Questions get answered in seconds, not hours
Every trade business owner has a version of this experience: a question occurs to them — about margin, about a technician's performance, about which customers haven't paid — and getting the answer requires either running a report they half-remember how to configure, asking someone who has to go find out, or setting it aside to deal with later.
Most of those questions get set aside. Not because the answer doesn't matter, but because the friction of finding it is too high relative to everything else demanding attention.
A profitable trades business answers those questions immediately.
What's my margin by job type this quarter? Which technician has the highest first-time fix rate? How many jobs are currently at risk of running over? Who hasn't paid me in 60 days?

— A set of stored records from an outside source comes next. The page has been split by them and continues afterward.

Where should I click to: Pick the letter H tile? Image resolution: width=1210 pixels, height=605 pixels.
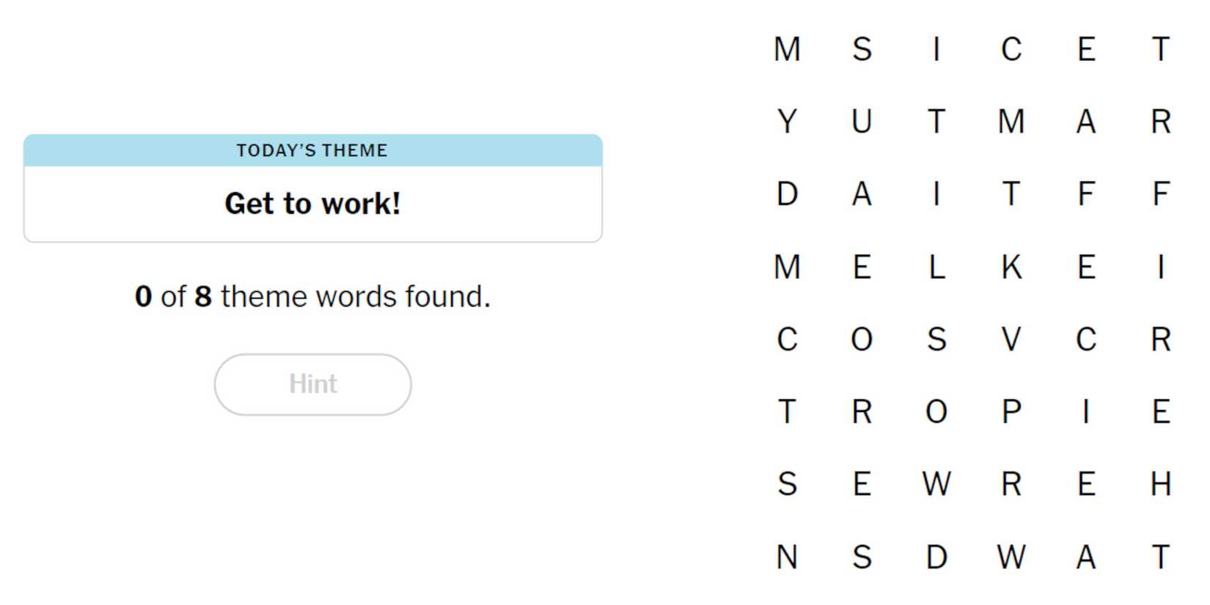pyautogui.click(x=1160, y=485)
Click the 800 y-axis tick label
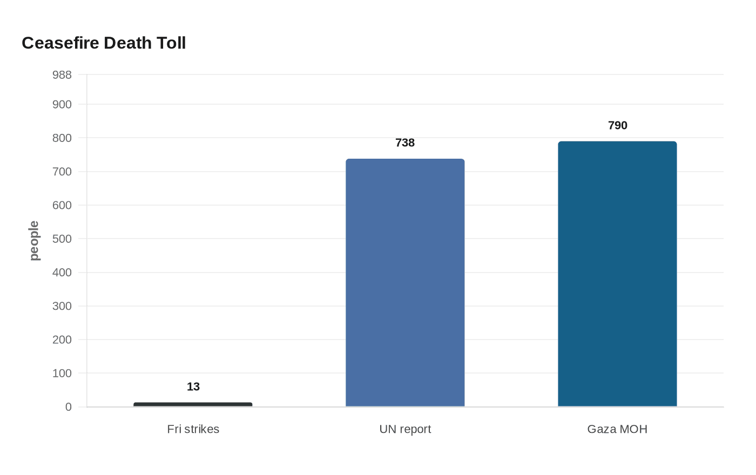Viewport: 756px width, 475px height. pos(62,138)
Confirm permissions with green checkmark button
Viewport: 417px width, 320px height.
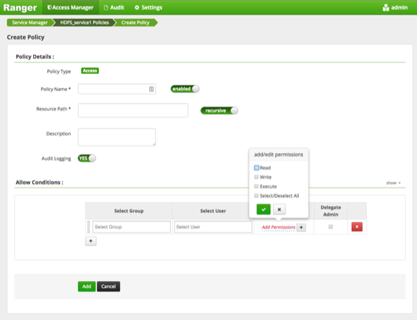pos(263,209)
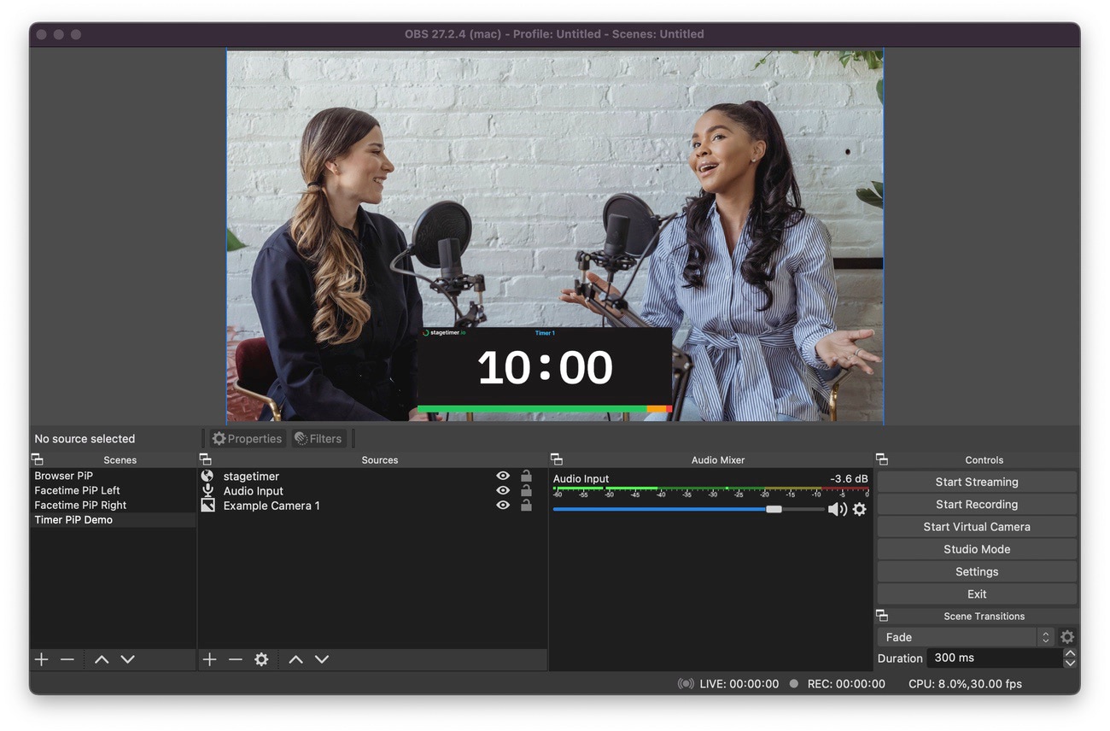The height and width of the screenshot is (731, 1110).
Task: Hide the stagetimer source
Action: click(x=502, y=476)
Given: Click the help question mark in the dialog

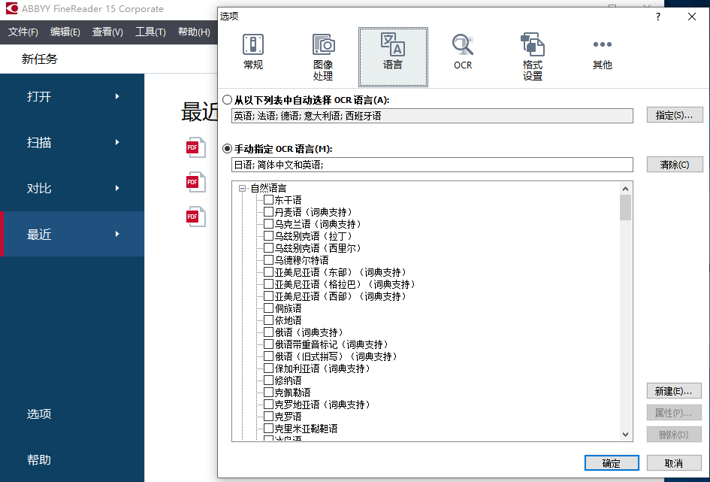Looking at the screenshot, I should pyautogui.click(x=657, y=17).
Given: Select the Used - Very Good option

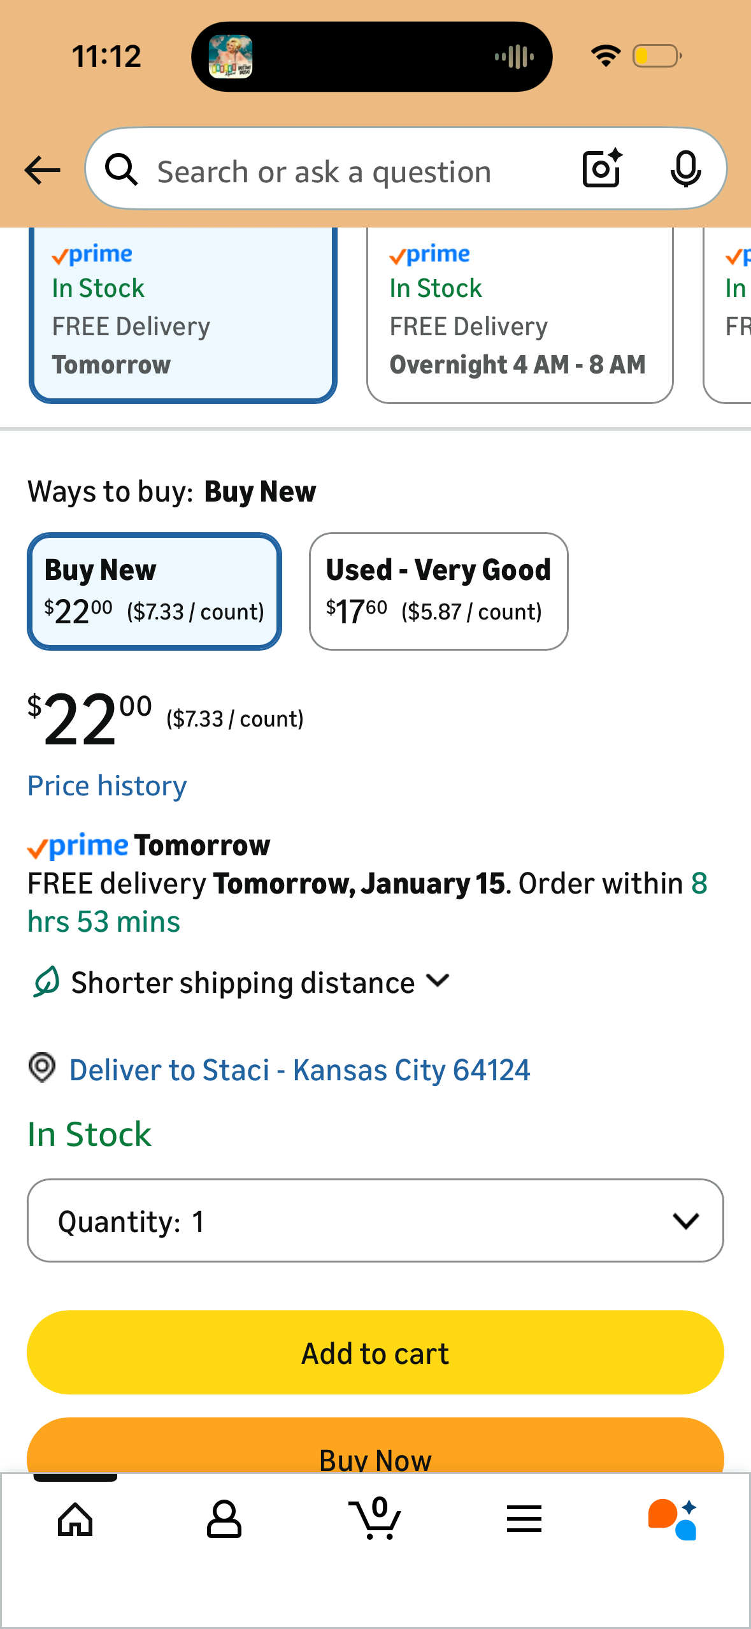Looking at the screenshot, I should 438,591.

Those questions go to JustAsk. Plain language. No report to configure. No BI tool to log into. No analyst to brief. The answer comes back in the time it takes to read it.
The business intelligence that used to require dedicated headcount or dedicated software is now part of the FSM. Because the FSM has a brain now, and the brain knows what the data says.
The decisions that follow from having those answers — which technician to invest in developing, which customers to prioritise for collections, which job types to pursue or deprioritise — get made faster, with better information, by people who have the context to act on them.
The operational baseline keeps rising
Here's the part of this that I think is most important to understand, and most easy to underestimate.
What I've described above — the prepared briefings, the captured documentation, the instant answers — is not where the ceiling is. It's where the floor is now.
Simpro Lightning is a platform, not a feature set. The brain that's learning a business today is learning it continuously. In six months, it knows more. In 12 months, it knows significantly more. The agents that exist today — FieldReady, JobReady, JobScribe, JobBrief — are the first wave of what becomes an expanding digital workforce. New capabilities ship on the same upgrade. The business that gets on Simpro Lightning now is getting a platform that keeps producing.
And because installing the brain also accelerates the heart — the FSM itself improves faster on Simpro Lightning than it does off it — the operational baseline doesn't stay fixed. It rises. Every month.
This is what separates businesses running at 24% from the ones stuck at 6%. Not a single improvement. A platform that compounds — because the intelligence gets smarter, the operations get tighter, and the gap between prepared and unprepared keeps widening.
A profitable trades business has always been defined by execution. Getting to the job, completing it well, getting paid.
What's changed is the standard for what execution looks like — and what it's possible to achieve when the business has the intelligence to support it.
That's what Simpro Lightning changes. Not the definition of a well-run business. The baseline.